Currently running 1 live groups and two online group in my 30+ year old campaign setting.  
http://celtricia.pbworks.com/
Setting of the Year, 08 Campaign Builders Guild awards.
\'Orbis non sufficit\'

My current Collegium Arcana online game, a test for any ruleset.

TAFMSV

Quote from: GameDaddy;523596And for those of you that have put off trying EPT, here's the one page How to Play Tekumel article posted up on the official Tekumel web home page:

How to play Tekumel

It's one page!!? Now who couldn't try this?

Of course, the one page intro says you'll need "the novels" and any of several gamebooks, and that you'll start by reading whatever printed material you have, which will total over 1000 pages.

The summary sounds pretty good, but it doesn't exactly solve the problem.

The Butcher

#28
Quote from: One Horse Town;523558I think the important thing to get across with 'alien' settings is that you don't need to absorb all the info in one lump. If you seperate them into parcels, you can employ the 'drip feed' effect, and IME, that's one of the best ways of getting a setting across.

OHT speaks the truth, I think.

And this is why, when I run Tékumel, I'll be running the old EPT standby of "foreigners fresh off the boat" PCs. Characters' ignorance of the setting mirroring the players' own = immersion win.

GameDaddy

#29
Quote from: TAFMSV;523640...you'll start by reading whatever printed material you have, which will total over 1000 pages.
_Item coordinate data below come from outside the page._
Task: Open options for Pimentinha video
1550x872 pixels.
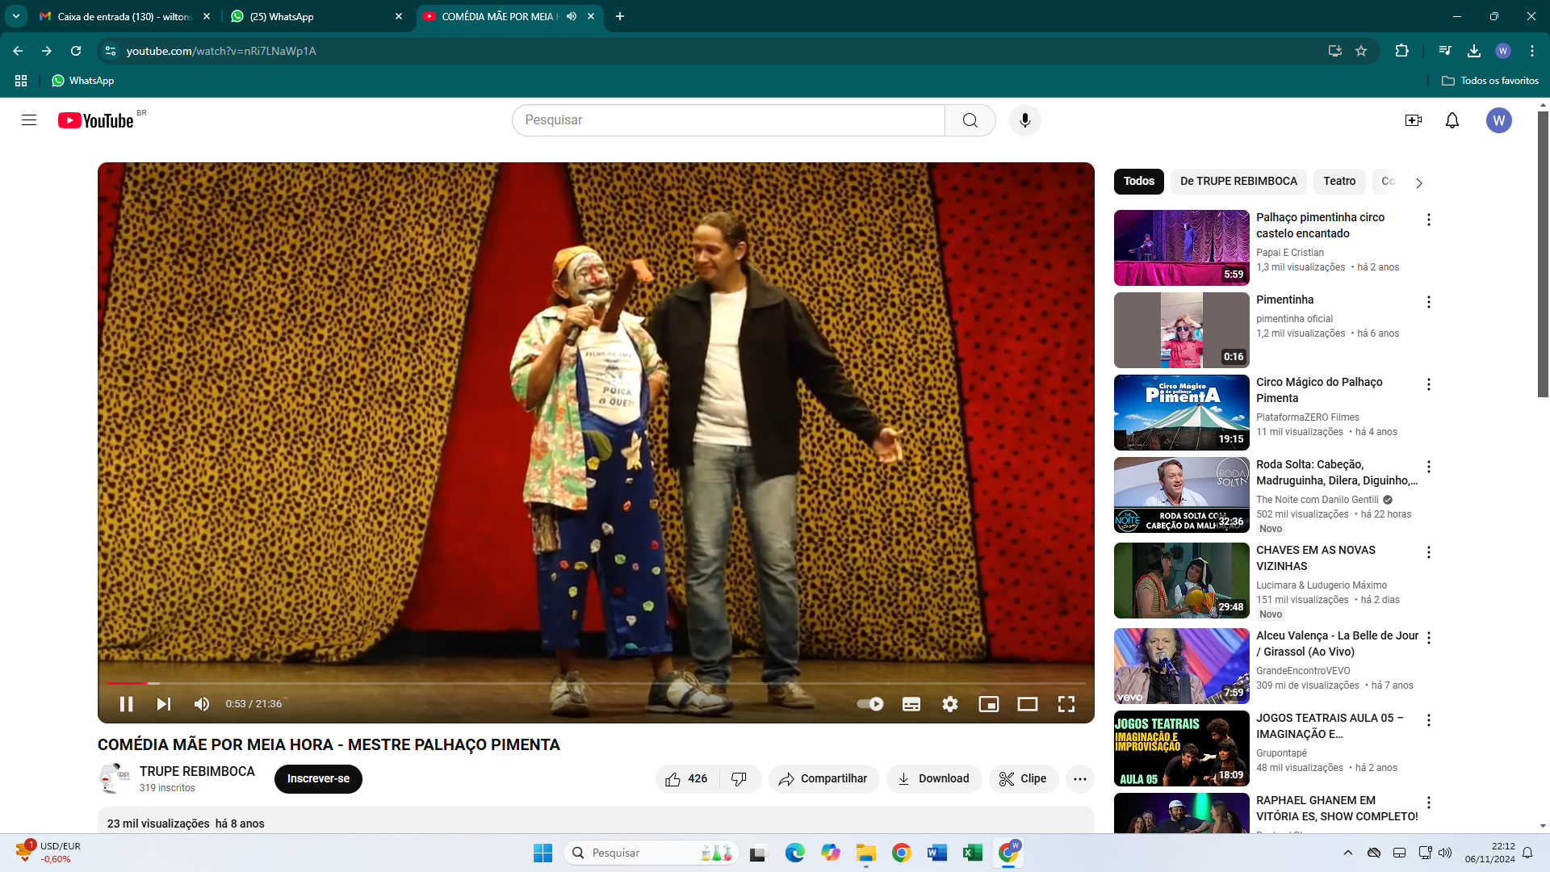Action: coord(1428,302)
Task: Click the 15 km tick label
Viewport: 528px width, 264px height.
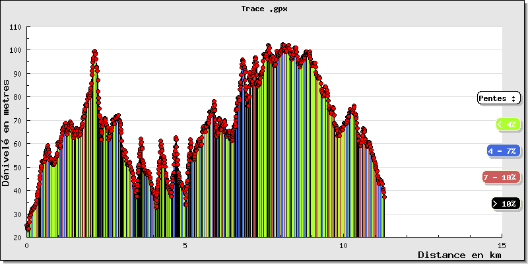Action: click(x=502, y=244)
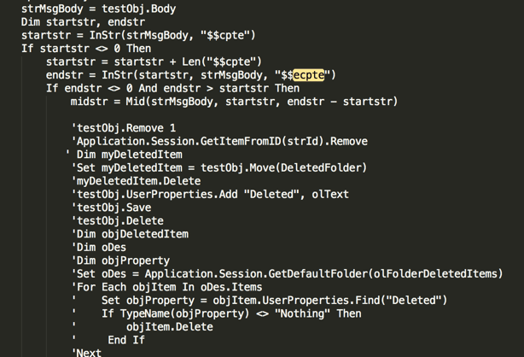Image resolution: width=524 pixels, height=357 pixels.
Task: Click the "'testObj.Save" commented line
Action: [111, 208]
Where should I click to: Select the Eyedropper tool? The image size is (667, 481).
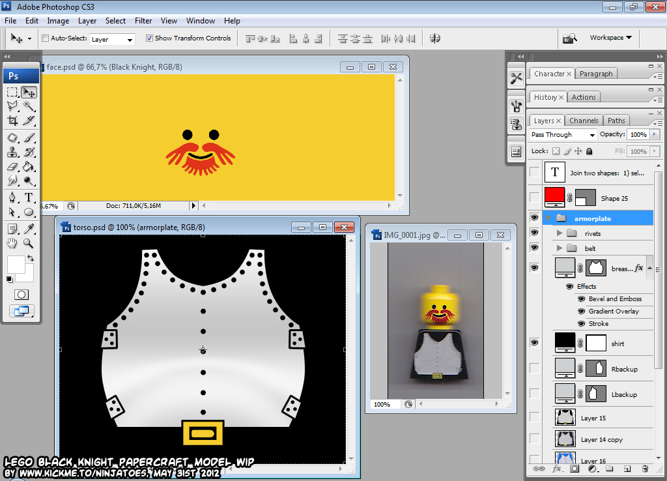click(29, 229)
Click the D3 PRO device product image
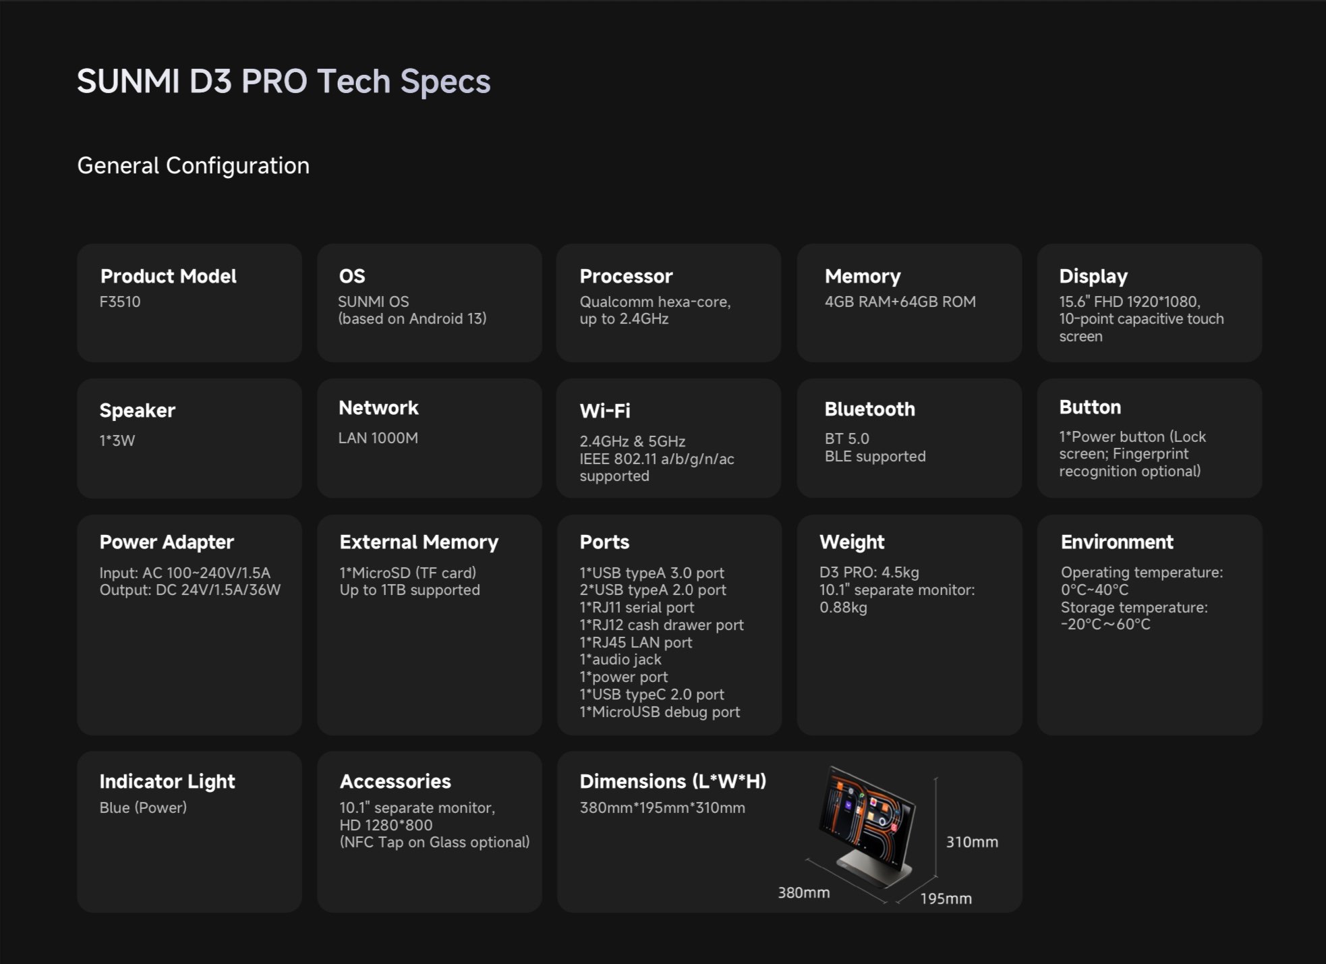The image size is (1326, 964). pos(867,827)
The summary sounds pretty good, but it doesn't exactly solve the problem.

My World of the Petal Throne book is 136 pages. With the teeny tiny font in it, it counts double at best, so 272. If I look at any of the latest iterations of D&D the page count truly is at well over 1,000. Original D&D White bookset with supplements had about the same page count as World of the Petal Throne.

The recommendation was to read through one or more of these books and make some notes for your homebrew game. Still not too hard. Also, consciously or unconsciously most GM's have read that much, or been exposed to that much supplementary info for the traditional western medieval game.

GM's don't operate in a vacuum either and actively cherry pick ideas from fantasy or sci-fi books for their game. You don't see them whining about reading that...

EPT was originally published at TSR. It was only in the latter half of the 70's, after Gary (and TSR) began having the legal issues that it was dropped after the first print run sold out. Even at the time, it was not hard to play and many gaming groups were interested in trying it out but could not get a copy. Later on Lou Zocchi reprinted it under his Gamescience imprint. GAMA ran Tekumel games at Origins, but alas, it was the same Origins that TSR in it's infinite wisdom boycotted for many years. GAMA picked up alot of indy RPG publishers after TSR changed course and focused exclusively on AD&D. Is that resistance movement continuing, even now, in the 21st Century?
Blackmoor grew from a single Castle to include, first, several adjacent Castles (with the forces of Evil lying just off the edge of the world to an entire Northern Province of the Castle and Crusade Society's Great Kingdom.